La réforme du KRS à l’origine d’un des principaux reproches faits à la Pologne

La Commission de Venise, organe consultatif du Conseil de l’Europe, dans une opinion rendue le 11 décembre 2017, a estimé au contraire qu’un conseil de la magistrature devait, pour répondre aux standards européens, avoir une majorité de membres nommés par les magistrats eux-mêmes. Cette opinion ciblait la Pologne, alors que plusieurs pays du Conseil de l’Europe n’ont jamais respecté ces standards.

De même, en septembre 2018, le Réseau européen de Conseils de la Justice (RECJ) a suspendu la participation du KRS en son sein, au motif que celui-ci ne satisfaisait plus aux critères d’indépendance à l’égard des pouvoirs exécutif et législatif, ce qui est une condition pour adhérer au RECJ. On peut toutefois s’étonner que le RECJ n’ait pas adopté la même sanction à l’égard de ses membres espagnols du Conseil général du Pouvoir judiciaire, car ils sont également nommés par le parlement.

À travers ce conflit, c’est la question des relations entre le pouvoir démocratiquement élu, et celui des juges qui est en cause. « L’État de droit » que le gouvernement polonais est accusé de violer, n’est autre que la domination du pouvoir judiciaire sur le pouvoir démocratique. Or, le pouvoir judiciaire hérité du communisme, et aux commandes dans les instances européennes, est fortement hostile aux choix politiques fondamentaux du pouvoir démocratiquement élu en Pologne. Tout l’enjeu de la réforme polonaise consiste à rééquilibrer la relation entre ces deux pouvoirs, pour rendre au peuple une part de sa souveraineté, et au pouvoir politique une marge de manœuvre.

___________

[1] Article 7, par. 1, du Traité sur l’Union européenne.
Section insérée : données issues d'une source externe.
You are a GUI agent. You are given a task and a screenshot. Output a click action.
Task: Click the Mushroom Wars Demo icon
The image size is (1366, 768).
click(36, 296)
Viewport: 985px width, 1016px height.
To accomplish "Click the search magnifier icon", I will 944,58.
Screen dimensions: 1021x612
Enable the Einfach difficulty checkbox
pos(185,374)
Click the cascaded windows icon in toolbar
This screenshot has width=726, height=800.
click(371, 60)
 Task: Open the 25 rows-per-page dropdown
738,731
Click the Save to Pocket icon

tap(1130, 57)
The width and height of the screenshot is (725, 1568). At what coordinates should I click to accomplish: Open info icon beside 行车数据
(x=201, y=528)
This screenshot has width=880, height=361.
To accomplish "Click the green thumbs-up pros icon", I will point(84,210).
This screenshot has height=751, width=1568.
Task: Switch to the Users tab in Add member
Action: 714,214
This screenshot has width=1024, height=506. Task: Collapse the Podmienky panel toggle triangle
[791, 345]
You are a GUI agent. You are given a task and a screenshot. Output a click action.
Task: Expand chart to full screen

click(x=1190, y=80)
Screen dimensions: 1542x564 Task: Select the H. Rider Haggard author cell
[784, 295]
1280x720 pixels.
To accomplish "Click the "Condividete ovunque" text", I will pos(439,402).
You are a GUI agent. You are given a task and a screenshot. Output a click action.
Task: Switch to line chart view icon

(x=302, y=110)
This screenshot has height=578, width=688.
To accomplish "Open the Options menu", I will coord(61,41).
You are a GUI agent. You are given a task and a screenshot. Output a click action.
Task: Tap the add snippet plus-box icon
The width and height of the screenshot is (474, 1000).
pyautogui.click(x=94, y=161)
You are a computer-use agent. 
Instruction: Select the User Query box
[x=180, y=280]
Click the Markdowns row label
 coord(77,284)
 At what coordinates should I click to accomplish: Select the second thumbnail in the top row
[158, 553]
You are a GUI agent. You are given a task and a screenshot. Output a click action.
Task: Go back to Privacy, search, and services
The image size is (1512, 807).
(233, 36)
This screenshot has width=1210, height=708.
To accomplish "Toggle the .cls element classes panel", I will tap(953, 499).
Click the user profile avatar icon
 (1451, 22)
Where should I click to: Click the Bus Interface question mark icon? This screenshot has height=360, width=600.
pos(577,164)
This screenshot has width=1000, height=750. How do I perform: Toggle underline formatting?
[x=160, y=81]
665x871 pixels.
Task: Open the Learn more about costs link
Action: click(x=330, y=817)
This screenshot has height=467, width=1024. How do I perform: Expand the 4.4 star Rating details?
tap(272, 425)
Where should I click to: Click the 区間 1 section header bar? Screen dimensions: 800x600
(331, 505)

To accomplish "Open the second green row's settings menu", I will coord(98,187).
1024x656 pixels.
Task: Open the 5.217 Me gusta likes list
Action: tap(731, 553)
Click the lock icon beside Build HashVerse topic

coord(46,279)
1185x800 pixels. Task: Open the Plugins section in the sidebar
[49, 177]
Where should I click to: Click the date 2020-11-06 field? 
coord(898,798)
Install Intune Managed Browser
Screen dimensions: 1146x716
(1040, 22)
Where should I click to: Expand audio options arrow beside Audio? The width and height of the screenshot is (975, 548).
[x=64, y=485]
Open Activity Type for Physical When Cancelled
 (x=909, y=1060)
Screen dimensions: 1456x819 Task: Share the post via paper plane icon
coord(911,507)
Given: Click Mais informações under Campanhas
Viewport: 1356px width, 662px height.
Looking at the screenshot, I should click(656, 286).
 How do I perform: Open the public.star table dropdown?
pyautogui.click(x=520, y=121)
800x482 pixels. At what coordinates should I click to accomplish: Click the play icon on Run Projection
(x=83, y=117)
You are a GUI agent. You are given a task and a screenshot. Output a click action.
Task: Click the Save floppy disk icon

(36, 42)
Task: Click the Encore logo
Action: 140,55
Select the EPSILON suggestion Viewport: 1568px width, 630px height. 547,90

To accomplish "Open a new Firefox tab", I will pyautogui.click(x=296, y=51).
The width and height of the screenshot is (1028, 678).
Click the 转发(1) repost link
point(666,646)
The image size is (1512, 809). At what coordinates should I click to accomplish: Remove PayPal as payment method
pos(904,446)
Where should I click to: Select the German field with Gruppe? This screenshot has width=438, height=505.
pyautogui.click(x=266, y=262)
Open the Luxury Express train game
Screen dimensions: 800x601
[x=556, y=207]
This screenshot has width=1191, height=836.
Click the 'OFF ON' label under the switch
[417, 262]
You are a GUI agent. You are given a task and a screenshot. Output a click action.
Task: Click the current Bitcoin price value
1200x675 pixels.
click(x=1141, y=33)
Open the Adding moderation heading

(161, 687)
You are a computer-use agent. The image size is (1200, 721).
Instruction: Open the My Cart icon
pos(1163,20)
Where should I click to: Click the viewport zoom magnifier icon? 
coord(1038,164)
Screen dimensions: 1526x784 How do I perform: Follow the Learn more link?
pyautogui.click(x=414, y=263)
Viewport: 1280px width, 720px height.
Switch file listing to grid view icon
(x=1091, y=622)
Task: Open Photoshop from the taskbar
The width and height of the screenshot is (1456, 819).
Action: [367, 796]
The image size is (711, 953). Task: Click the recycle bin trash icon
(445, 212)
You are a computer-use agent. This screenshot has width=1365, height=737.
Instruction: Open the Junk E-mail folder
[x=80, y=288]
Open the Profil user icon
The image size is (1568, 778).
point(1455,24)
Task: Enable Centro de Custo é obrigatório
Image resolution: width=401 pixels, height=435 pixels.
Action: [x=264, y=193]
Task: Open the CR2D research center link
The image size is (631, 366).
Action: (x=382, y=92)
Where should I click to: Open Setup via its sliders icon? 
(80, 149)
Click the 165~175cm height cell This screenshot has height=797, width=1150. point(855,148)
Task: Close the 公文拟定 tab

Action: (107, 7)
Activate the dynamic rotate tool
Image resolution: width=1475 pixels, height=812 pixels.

[2] En 2012, lors du scandale de la faillite frauduleuse de l’institution parabancaire Amber Gold, une provocation organisée par un journaliste se faisant passer pour le secrétaire personnel du chef de la chancellerie du premier ministre Donald Tusk avait montré que le président du tribunal de Gdańsk avait désigné « des personnes de confiance » pour juger cette affaire dans laquelle le principal accusé était aussi l’employeur du fils du premier ministre. « Vous n’avez pas à vous inquiéter, si je puis m’exprimer ainsi », avait répondu le juge Ryszard Milewski en croyant s’adresser à un collaborateur du premier ministre. L’enregistrement de la conversation avait ensuite été publié par Gazeta Polska Codziennie, un journal proche du PiS qui était alors dans l’opposition.